Rome, San Ivo della Sapienza church, 1642-1660, Francesco Borromini.
From: J. Connors, S. Ivo alla Sapienza: "The First Three Minutes".
Journal of the Society of Architectural Historians, LV, 1966, Fig. 12.


Another church by Borromini, San Carlo alle Quattro Fontane in Rome (1637–1641), has a remarkable plan based upon two contiguous equilateral triangles to form a lozenge within which two circles are inscribed joint by arcs so as to create an oval. At the level of the cornice of the dome this plan becomes oval, and the starting triangles no longer play a clear role. The originality of this church made a great impression on the contemporaries. The Procurator General of the Order of the Discalced Trinitarians boasted that architects all over Europe were requesting copies of the church's plan, and that "in the opinion of everybody nothing similar with regard to artistic merit, caprice, excellence, and singularity could be found anywhere in the world" 11). One should note here that the Trinitarian order was the investor in this church.
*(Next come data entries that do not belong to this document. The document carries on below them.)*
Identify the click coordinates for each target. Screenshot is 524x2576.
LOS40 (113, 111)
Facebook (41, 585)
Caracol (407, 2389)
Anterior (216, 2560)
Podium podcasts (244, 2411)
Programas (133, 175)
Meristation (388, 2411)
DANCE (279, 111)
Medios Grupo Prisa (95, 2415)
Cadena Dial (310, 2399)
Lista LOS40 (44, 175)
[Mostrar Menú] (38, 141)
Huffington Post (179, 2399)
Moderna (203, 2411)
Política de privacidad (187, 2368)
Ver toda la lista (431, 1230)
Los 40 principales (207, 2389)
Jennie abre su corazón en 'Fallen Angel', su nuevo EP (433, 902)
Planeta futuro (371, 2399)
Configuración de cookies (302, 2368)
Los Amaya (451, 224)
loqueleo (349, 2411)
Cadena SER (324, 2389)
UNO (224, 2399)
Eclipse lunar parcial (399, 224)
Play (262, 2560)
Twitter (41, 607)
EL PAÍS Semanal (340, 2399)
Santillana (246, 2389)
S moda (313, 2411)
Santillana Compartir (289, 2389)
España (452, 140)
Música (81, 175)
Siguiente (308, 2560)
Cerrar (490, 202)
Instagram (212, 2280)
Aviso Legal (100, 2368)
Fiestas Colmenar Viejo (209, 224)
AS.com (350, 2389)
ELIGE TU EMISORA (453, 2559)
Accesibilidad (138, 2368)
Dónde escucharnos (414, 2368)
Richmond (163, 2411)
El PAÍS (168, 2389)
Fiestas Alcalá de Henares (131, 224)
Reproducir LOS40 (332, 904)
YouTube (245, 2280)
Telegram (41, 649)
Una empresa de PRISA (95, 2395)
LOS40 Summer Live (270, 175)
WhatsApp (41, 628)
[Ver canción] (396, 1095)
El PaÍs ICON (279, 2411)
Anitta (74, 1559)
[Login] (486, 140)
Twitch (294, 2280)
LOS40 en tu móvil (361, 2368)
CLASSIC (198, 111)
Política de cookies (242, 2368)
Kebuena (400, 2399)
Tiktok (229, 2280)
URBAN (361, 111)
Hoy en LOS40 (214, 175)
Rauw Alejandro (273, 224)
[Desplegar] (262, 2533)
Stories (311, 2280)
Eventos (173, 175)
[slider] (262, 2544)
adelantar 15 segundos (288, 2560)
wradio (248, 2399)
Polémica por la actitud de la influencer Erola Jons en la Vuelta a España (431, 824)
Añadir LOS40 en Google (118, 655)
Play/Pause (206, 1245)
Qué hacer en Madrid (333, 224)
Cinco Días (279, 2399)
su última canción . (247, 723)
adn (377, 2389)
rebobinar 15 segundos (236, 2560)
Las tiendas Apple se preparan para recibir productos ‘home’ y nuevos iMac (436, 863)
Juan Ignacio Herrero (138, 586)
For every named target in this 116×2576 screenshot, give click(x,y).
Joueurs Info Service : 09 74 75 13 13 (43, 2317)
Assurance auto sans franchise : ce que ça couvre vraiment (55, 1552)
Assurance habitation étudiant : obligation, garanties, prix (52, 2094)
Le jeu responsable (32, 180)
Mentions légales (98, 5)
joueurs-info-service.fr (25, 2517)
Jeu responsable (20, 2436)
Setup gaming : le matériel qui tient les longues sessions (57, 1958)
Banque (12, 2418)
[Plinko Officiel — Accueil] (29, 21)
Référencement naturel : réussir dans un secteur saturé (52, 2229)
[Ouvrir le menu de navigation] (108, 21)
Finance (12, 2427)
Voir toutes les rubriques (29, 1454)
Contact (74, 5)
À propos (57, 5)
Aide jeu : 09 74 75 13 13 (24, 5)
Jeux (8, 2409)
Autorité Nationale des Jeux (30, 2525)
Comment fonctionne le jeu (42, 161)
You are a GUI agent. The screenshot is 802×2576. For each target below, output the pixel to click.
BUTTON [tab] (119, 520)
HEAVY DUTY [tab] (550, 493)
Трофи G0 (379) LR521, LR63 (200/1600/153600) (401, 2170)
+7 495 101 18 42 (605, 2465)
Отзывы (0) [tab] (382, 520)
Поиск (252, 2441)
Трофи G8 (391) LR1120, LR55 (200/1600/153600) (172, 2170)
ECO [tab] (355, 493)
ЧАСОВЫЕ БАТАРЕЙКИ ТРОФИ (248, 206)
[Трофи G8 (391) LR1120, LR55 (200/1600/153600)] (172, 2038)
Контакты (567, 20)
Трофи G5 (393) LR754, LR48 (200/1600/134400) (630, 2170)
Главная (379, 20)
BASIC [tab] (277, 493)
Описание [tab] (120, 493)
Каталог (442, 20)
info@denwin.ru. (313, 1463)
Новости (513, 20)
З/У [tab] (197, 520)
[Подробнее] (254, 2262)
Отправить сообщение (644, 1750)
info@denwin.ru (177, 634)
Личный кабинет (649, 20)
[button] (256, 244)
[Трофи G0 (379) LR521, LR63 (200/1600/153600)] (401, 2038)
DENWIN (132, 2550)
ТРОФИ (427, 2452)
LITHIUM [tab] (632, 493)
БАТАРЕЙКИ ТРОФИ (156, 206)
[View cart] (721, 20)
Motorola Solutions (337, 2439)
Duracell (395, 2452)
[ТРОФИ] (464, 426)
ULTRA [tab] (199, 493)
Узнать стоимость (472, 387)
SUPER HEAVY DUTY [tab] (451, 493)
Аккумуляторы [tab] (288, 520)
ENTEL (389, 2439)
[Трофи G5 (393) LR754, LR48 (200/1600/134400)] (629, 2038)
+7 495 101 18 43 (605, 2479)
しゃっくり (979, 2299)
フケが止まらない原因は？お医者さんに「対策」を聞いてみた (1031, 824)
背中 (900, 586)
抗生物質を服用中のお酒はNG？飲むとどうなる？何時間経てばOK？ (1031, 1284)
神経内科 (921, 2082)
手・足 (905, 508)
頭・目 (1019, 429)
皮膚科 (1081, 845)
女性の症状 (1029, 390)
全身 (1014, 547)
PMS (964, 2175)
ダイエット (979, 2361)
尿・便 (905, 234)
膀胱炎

Rome, San Carlo alle Quattro Fontane church, 1637-1641, Francesco Borromini.
From: David Watkin, A History of Western Architecture.
Laurence King, London 1996, p. 243.


In his book Perspectiva pictorum et architectorum (Rome, 1700), Andrea Pozzo included a design of a thirty-person monastery building established on an equilateral triangle plan with a hexagonal church in its centre. The vertices of the triangle were flattened with concave arcs of large radii 12).




Andrea Pozzo, design of a monastery with a church, 1700.
Ground-floor plan.
From: A. Pozzo, Perspectiva pictorum et architectorum (1700), Fig. 109.
The Jagiellonian Library, Cracow.
Photo: J.K. Lenartowicz.


Georg Dientzenhofer (1643-1689) was the architect of the Holy Trinity pilgrimage church, called the "Kappel," located on the Glasberg Mountain, 628 m., near Waldsassen, Germany. Dientzenhofer spectacularly succeeded in translating the idea of the Holy Trinity's unity into the architecture. The cornerstone for this church was laid in 1685. In every of its elements the building is "dominated" by the number of three. However, also here there are three conchs added around the original triangle. Each of these conchs has three niches, each with an altar. At the junctions of the walls and the conchs, three round, lofty towers with onion-shaped domes rise over the steep tent-roof with three lanterns. The entire complex is surrounded by a three-lane ambulatory.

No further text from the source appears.